Johnston’s film could certainly become too ridiculous, but it retains a fine line between the horror and the comedy of the situation throughout. The design of M3GAN isn’t so human that you don’t know the difference, but odd enough to freak people out when they first meet ‘her’ from a distance and hear her talk. The creation of the toy is also an interesting thing, with resonances of Pinocchio and Frankenstein in plain sight, which are also welcome associations and throw up the question of making creatures or experiments in our ‘own image’ – and thus the consequences with trying to control that level of creation.

When you add the modern relevance of Artificial Intelligence and where we are with it in modern society, with apps and self-learning models of invention, M3GAN feels more plausible than ever and that’s what makes it even more fascinating. There are the fingerprints of Blumhouse’s The Invisible Man here as well, with that element of technology and the flip-over of who controls what, and the balance of power being shifted to the thing we’ve created – and it works – alongside a host of ethical and moral decisions in both the build, and even questions that M3GAN herself raises as the narrative kicks off later on, as the stakes and tension increase alongside a heavier psychological attachment between Cady and the doll.
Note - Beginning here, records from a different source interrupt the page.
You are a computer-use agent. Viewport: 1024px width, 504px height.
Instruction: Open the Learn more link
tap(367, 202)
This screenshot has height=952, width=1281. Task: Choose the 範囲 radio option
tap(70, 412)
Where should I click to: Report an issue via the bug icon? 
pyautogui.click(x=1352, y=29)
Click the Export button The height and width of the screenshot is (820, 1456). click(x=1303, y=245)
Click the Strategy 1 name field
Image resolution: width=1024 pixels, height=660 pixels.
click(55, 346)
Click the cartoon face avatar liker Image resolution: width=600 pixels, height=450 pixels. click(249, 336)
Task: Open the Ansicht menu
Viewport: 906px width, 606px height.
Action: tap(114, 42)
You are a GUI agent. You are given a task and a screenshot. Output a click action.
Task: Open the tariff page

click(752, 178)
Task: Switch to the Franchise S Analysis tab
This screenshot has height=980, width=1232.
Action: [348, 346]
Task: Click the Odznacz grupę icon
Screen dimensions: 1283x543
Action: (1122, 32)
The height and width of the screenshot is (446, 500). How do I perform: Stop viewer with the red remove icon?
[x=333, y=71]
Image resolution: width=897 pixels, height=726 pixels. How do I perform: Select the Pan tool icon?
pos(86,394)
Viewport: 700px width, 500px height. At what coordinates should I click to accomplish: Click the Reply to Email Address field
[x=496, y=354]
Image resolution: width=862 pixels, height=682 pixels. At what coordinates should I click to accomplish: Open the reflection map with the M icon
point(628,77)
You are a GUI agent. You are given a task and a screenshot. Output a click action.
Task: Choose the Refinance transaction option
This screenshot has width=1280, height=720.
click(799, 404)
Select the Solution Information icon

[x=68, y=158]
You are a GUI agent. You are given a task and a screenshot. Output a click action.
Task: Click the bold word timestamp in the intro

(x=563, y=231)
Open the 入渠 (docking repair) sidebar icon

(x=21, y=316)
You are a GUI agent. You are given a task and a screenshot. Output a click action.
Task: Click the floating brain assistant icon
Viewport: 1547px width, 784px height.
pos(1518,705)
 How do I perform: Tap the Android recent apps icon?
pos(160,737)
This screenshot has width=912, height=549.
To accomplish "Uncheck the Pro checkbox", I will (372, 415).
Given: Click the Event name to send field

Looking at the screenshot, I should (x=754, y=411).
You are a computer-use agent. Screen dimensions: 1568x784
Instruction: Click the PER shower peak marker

In terms of performances, Allison Williams and Violet McGraw lead the film with impressive ease, Williams is perfectly believable in both her issues with dealing (or not dealing) with even the thought of parenthood and I relate in that respect. McGraw you might remember from the outstanding The Haunting of Hill House and she’s great again, initially disconnected from the distressing world she finds herself in after the death of her parents, she connects in all the ways to her new best friend and undoubtedly has a dark edge to her own thought process, however that’s come to be. Ronny Chieng offers comic relief, which mainly works, and while most close-ups of M3GAN are superb animatronic and puppetry, it must be mentioned that the wider shots are portrayed by a brilliant Amie Donald in costume as M3GAN, with the voice coming from Jenna Davis.

The Special Features really dive further into the process of creating this film, with help from the likes of WETA in New Zealand, plus the advancement of set building, LED screens and more that create an excellent and believable film. In the three featurettes, which are A New Vision of Horror, Bringing Life to M3GAN and Getting Hacked, we get an insight from the majority of the cast and crew, who talk of living in a faster world, where parenting is changing all the time and while tech takes the world forward, are we thinking about the wider consequences in their full perspective? They also take a closer look at the stunning animatronic work, the importance of practical effects and the difference between that UNSEEN Cut (with a load more blood and gore) and the theatrical, which I wonder if they knew they’d get on this Home Ent release in the end anyway.

How they make M3GAN so small, with a big story, is definitely smart. Sure, it’s also somewhat ridiculous and terrifying in equal measure, but mostly I had a massive hit of fun escapism, and one that lingers with the reality of the story underneath. I’m sure we’ll see her again….

M3GAN is out to own now on Blu-ray and DVD: https://amzn.to/40bAvOj


3 thoughts on “M3GAN Blu-ray review: Dir. Gerard Johnstone

  1. I just watched this the other night. I liked the premise and probably would have liked it better if the main characters were more likeable. The part with the kid and the ears and what happened just after was putting all of the shock eggs into one basket. Hard to shake those images out of my head. Not the best “doll” movie I’ve ever seen but certainly not the worst. You gave it a fair review.